Fernando Chevarría desde Moscú. El consorcio estatal ruso Almaz-Antey, productor de los sistemas antiaéreos de misiles terrestres y navales, así como de estaciones de radar y sistemas móviles de comando, anunció este martes que procedió a interponer la demanda contra las sanciones del Tribunal Europeo que congelaron los bienes, luego de que un misil aparentemente fabricado por Almaz-Antey derribara un avión Boeing 777 de Malaysia Airlines que volaba desde Amsterdam hacia Kuala Lumpur, el 17 de julio de 2014, al este de la Región de Donetsk, en Ucrania.

Asimismo, el consorcio procedió a interponer un recurso de protección contra las sanciones vinculadas a la prohibición de la exportación de productos militares multiuso impuestos por decisión de la Unión Europea.

Para ello, los especialistas del Consorcio analizaron la información existente relativa al accidente que fue entregada por la Comisión Internacional, creada para investigar las causas de la catástrofe.

En base a dicho análisis, Almaz-Antey afirma que si el Boeing 777 del vuelo MH17 fue destruido por el sistema antiaéreo "BUK", entonces esto podría haber sido solo el misil 9M38 (M1) del sistema de defensa antiaérea "BUK-M1", situado más al sur, en la región de la localidad de Zaróschenskoie.

"El misil 9M38 (M1) del sistema de defensa antiaérea «BUK-M1» fue retirado de la producción en 1999. Y toda la producción restante se vendió a los clientes extranjeros", afirma Yan Novikov, director general de Almaz Antey. Pero Novikov fue más allá al advertir, con documentos en mano, que existen compras por parte del Ejército Ucraniano. "Se determino que el misil que impacto al avion dejó de producirse en 1999, por lo cual no proviene de una venta de la empresa en este siglo. Esos misiles estaban en poder de Ucrania".

"Las sanciones impuestas por la UE sobre Almáz-Antey carecen de todo fundamento y deben ser retiradas a la brevedad. La resolución es injusta y nos dañan seriamente, por eso presentamos las pruebas de la completa falta de implicación del consorcio", dijo el director general de consorcio.

Agregó que si bien las sanciones han afectado económicamente al consorcio, dado que les impide exportar determinados productos y al mismo tiempo comprar suministros a diversos proveedores, ello no ha hecho que la empresa tambalee o esté en peligro financiero.

"Tras las sanciones, hemos empezado a producir diversos  productos (sobre los que no recaen sanciones), hemos conseguido nuevos proveedores, abrimos nuevas plantas y hemos invertido en innovación y tecnología.

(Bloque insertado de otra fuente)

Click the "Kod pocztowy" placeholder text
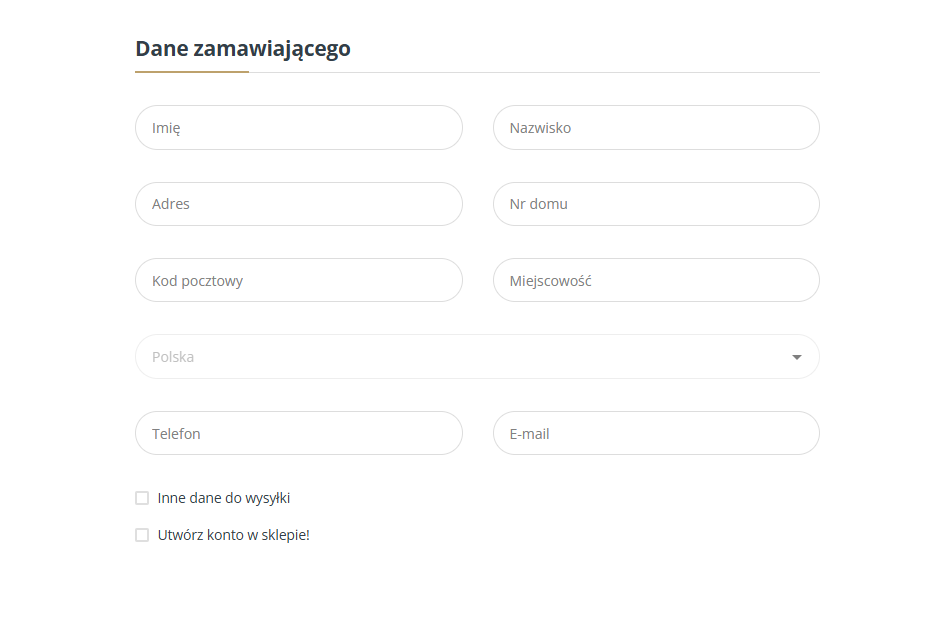The width and height of the screenshot is (930, 620). (197, 281)
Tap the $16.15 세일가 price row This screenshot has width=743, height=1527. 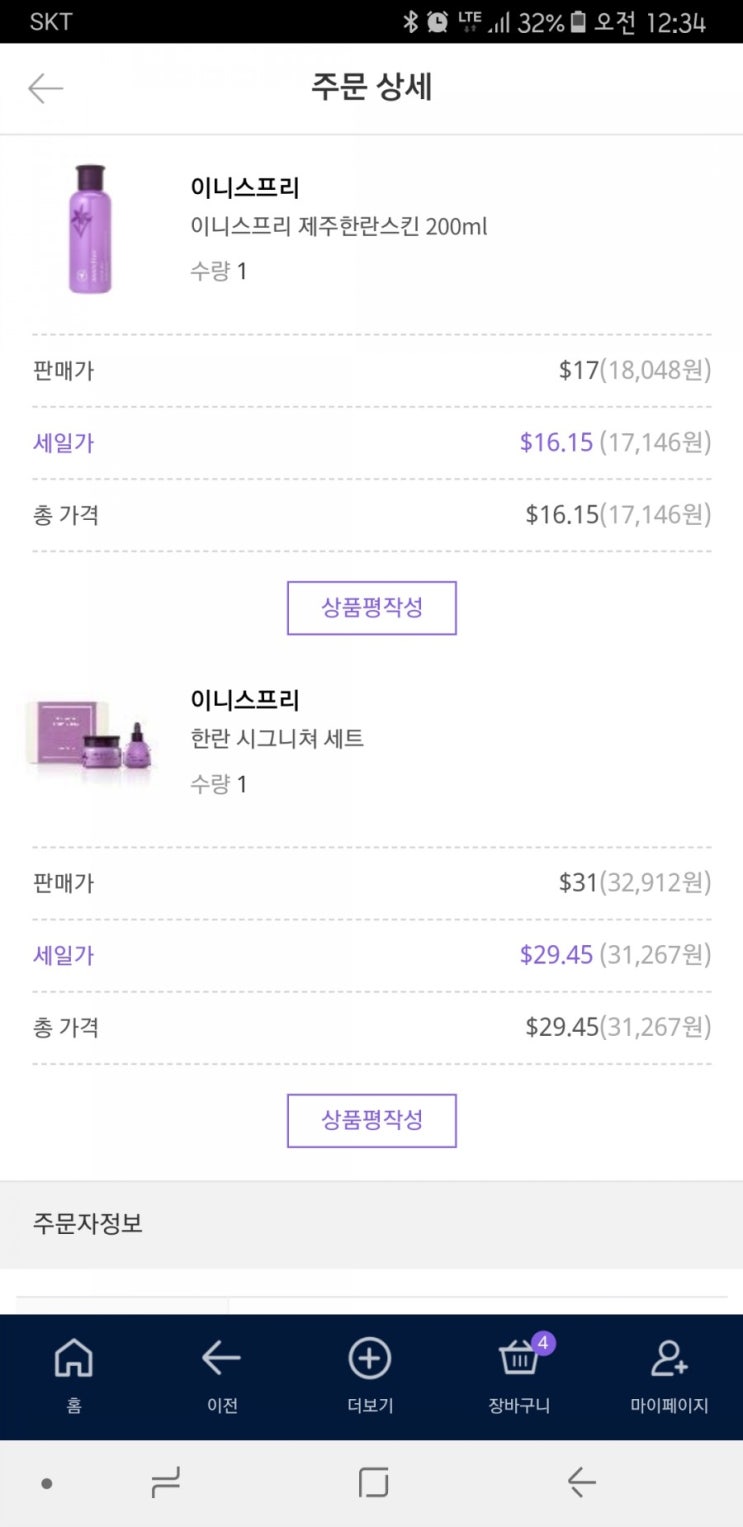pyautogui.click(x=371, y=443)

Las sanciones afectan, claro, pero no estamos en peligro", advirtió Novikov, quien evitó dar una cifra respecto a las pérdidas de la empresa o de afirmar si el misil finalmente provino en definitiva de las tropas ucranianas o de rebeldes antirusos.

"A qué parte perteneció el misil es una pregunta que no podemos responder. Nosotros demostramos qué tipo de misil fue y tenemos documentos que prueban que las fuerzas armadas de Ucrania tienen ente tipo de misiles entre su material belico", dijo.

Cabe señalar que los análisis realizados por el consorcio ruso también detectaron que el misil no pudo haber sido lanzado de la localidad Snézhnoie, controlada por las tropas rusas, como se afirmó desde un inicio, sino desde la localidad Zaróschenskoie, una zona de conflicto entre las tropas ucranianas y rusas.

El reporte detallado del análisis, efectuado por los especialistas de Almáz-Antey, se entregó a la Comisión Internacional de la Unión Europea.

El consorcio subraya que Almaz-Antey es el creador de los sistemas de misiles antiaéreos y sistemas de misiles terrestres de longitud mediana BUK. Por ello, Almáz-Antey tiene la competencia exclusiva en la esfera de conocimiento, composición y funcionamiento de sus misiles. No obstante, las conclusiones finales sobre cómo y con qué fue destruido el avión, se podrán hacer solo después de todos los peritajes tecnológicos. Hasta el momento, el consorcio no posee toda la información sobre los peritajes efectuados por la Comisión Internacional. 

"Estamos apenados por el hecho de que nuestras armas se hayan utilizado para el ataque al avión civil y estamos dispuestos a realizar las pruebas necesarias para probar que nuestra empresa no vendió dicho armamento", puntualizó Novikov.